EXCERPT:
Reading in the Age of Facebook, Analytic Philosophy and Political Insurgency

by Phoenix

It is my goal to engage with literature, philosophy, science, books. I would argue that reading is always important, because it gives us a range of ideas to work with and apply to real life. It is a space to think about things. I feel a lot of the great philosophers and writers were able to help their readers achieve this. This includes the importance of contemporary literature and research. There is so much to learn.

But in the age of Facebook, sometimes it seems as though ideas, and the importance of good ideas, has been emphasized less and less. Many people have left and are leaving Facebook, and I think that it’s partly because of a deep dissatisfaction, the failing of social media to enrich our lives. I hope that those people that leave are certainly staying off the grid, and reading good books.

We know that there have been political implications to Facebook. We know that Facebook is a political tool, just as any, and it would seem to me, that Facebook has changed the way that we disseminate ideas. Especially with the fake news phenomena and clickbait, it is easy to believe things that aren’t true, because they are so readily available. You could say this about the Internet in general, but I think with the rise of social media, this issue has increased in severity.

I would argue that Facebook can still be useful, of course. I would describe it as useful for writers, expressing their ideas in a specific medium. This is what I have learned, and it is why I use Facebook still, though I use it for different reasons, than people that just want to post memes and fake political news.

So the irony for me, is that I think Facebook is useful for conveying ideas. We may not always know how those ideas are disseminated and spread, because of the very specific algorithms that Facebook uses, but there is a potential to discuss important ideas on Facebook, in the most concise way possible, via creative writing.

But of course, I would have to argue, that Facebook is not an alternative to reading. We still need to read good books, whether classics or contemporary literature. We need to be able to engage with the great texts of civilization writ large, including the East and other provinces, and we need to know what is going on in the world of publishing today.

Another subject that might seem unrelated but is not, due to its impact on culture, is the strange elitism of analytic philosophy, and that paradigm. Analytic philosophy, as I understand it, is the dominant mode of discourse in philosophy academies.

I don’t think that there is anything wrong with analytic philosophy in a broad sense. I think analytic philosophy is important for providing a different perspective. But often, analytic philosophy is technical and specific and exclusive, and while you get this in Continental philosophy as well, it seems more pronounced in the analytic tradition, because they aren’t generally focusing on the immediate questions of humanity.

Maybe this is my bias, but I would argue that if you want to be a philosopher, you have to read all texts in philosophy, the way that many podcasts that focus on philosophy have been able to do. This includes reading texts on pragmatism, structuralism, semiotics, phenomenology, existentialism, and many other texts and movements.

In the age of analytic philosophy, it’s easy to provide too much attention to what could potentially be seen as smaller problems due to their technical nature, because they do not deal with the immediacy of human life and the human condition. Even Derrida, with all the frustrating jargon that he uses, is still writing about language, and how language affects us. I think this is important, even if we are not always aware of it. And being aware of this is political.

I learned from Bret Weinstein that the political landscape today is complicated, due to our evolutionary background, but also due to what could be called, political insurgencies. The way that I understand it, people in 2016 did not vote for the candidate that best represented their values, but rather, a candidate that would help the voters confront the political system. This was a gamble, and we have certainly seen the consequences.

INFORMATION PROVIDED:
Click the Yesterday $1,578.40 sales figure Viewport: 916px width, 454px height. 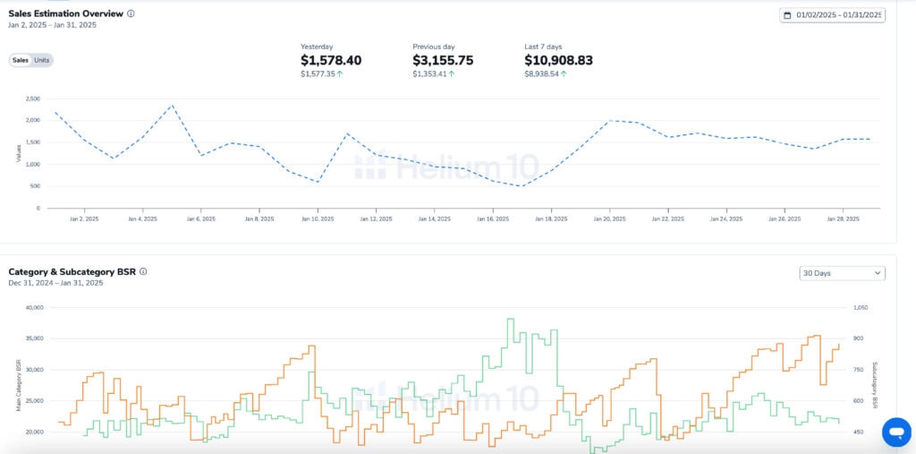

TASKS:
a) In the essay on reading and Facebook, from whom does the writer say they learned about political insurgencies?
b) In the essay on reading and Facebook, write out the part that opens with the words containing "But in the age" and closes with "increased in severity.", substituting "sensational headlines" for "clickbait".

WRITTEN ANSWERS:
a) Bret Weinstein

b)
But in the age of Facebook, sometimes it seems as though ideas, and the importance of good ideas, has been emphasized less and less. Many people have left and are leaving Facebook, and I think that it’s partly because of a deep dissatisfaction, the failing of social media to enrich our lives. I hope that those people that leave are certainly staying off the grid, and reading good books.

We know that there have been political implications to Facebook. We know that Facebook is a political tool, just as any, and it would seem to me, that Facebook has changed the way that we disseminate ideas. Especially with the fake news phenomena and sensational headlines, it is easy to believe things that aren’t true, because they are so readily available. You could say this about the Internet in general, but I think with the rise of social media, this issue has increased in severity.